The play concludes with the singing of popular Christmas carols, such as Silent Night and Feliz Navidad, in Spanish.

Armijo said to keep it in a historical perspective, it is always performed in the original language.

“It wasn’t even written down; it was passed on orally in the beginning, and it was all archaic traditional Spanish, so there are a lot of archaic expressions and poetic expressions that would not translate well into English,” she said.

The Pastorela, as initially staged in Nuevo Mexico, could run up to three hours long.

“Our show runs about an hour and a half,” she said. “But, in the past, if you had a community sometimes where a lot of people wanted to perform, you would add in all these extra parts.”

Armijo said she has seen evidence of performances in Spain where there would be more than one demon.

“They had a Devil dance,” she said. “And San Miguel, too. He could be portrayed with a band of angels.”

Approximately 70 documented versions of the Shepherds’ play in New Mexico exist.
Historical writings cite a nativity play considered a predecessor to La Pastorela, presented in 1530 in Tlatelolco, Mexico. There was also a Coloquio de Los Pastores produced in Sinaloa in 1595.

Over time, a number of communities throughout Nuevo Mexico performed these “miracle” plays.

Using an early manuscript found in Las Nutrias in 1972, Los Pastores de Belen’s archaic Colonial Spanish presentation is not too different than a performance would have been 200 years ago.

The earliest Socorro version was in the possession of Juan Julian Torres in 1886. Torres was Socorro County Clerk from 1882 to 1886.

Anastacio Torres directed a Socorro group from the early 1900s through 1933, and in 1953, Salomon A. Apodaca, a sheepherder in the Socorro area, led a revival of the play with the Socorro Knights of Columbus.

Los Pastores de Belen has presented the play for over 30 years.
The cast members include Socorro’s Armijo in the role of Gila and her husband, Ricardo, as Lucifer.

“This would mark my 13th year of playing Gila,” Armijo said. “Gila is in charge of keeping all those men in line and making them behave.”
She also feeds them.

“All they have is mutton, but they have grandiose dreams of eating tamales, green chile stew, and desserts,” she said. “And when they ask her for those things, she gives them mutton stew again.

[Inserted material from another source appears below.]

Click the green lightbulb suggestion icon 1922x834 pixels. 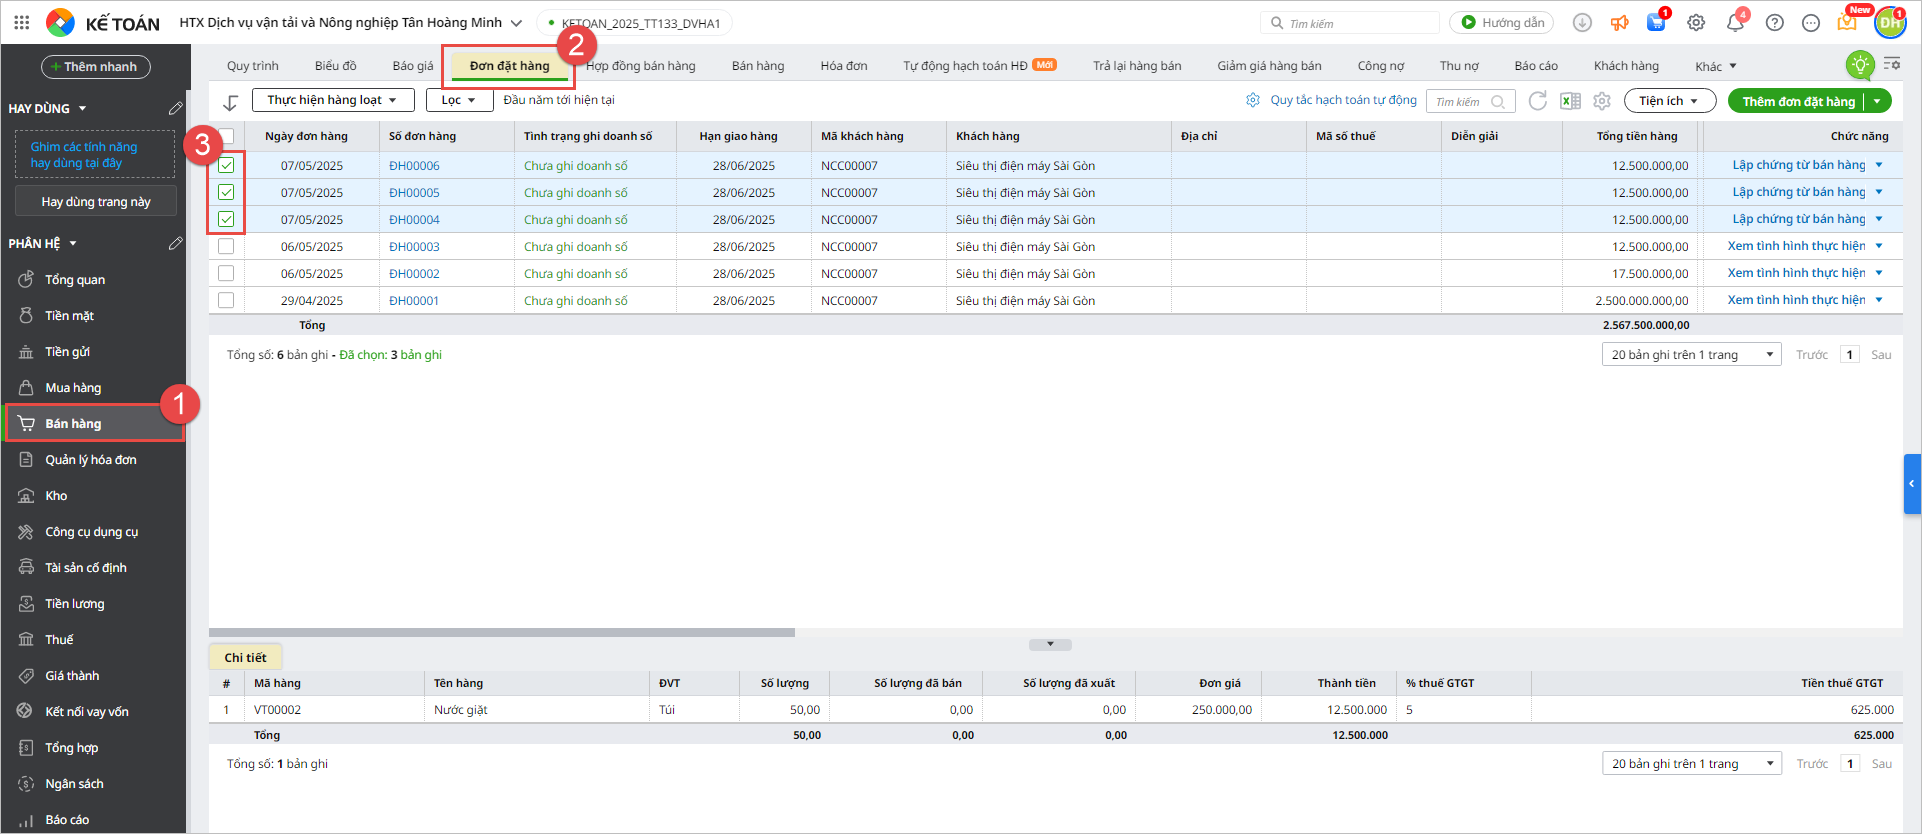pos(1860,65)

It’s a very comical scene.”

The Belen group has traveled throughout New Mexico, and into Texas and Arizona to perform the play.

Long before books and movies, people preserved faith and culture by telling stories. La Gran Pastorela is the result of that oral tradition.

“It’s good to keep the tradition alive because it is a lesson in living history,” Armijo said.

The Friends of El Camino Real Historic Trail Site has sponsored La Pastores de Belen’s play for several years.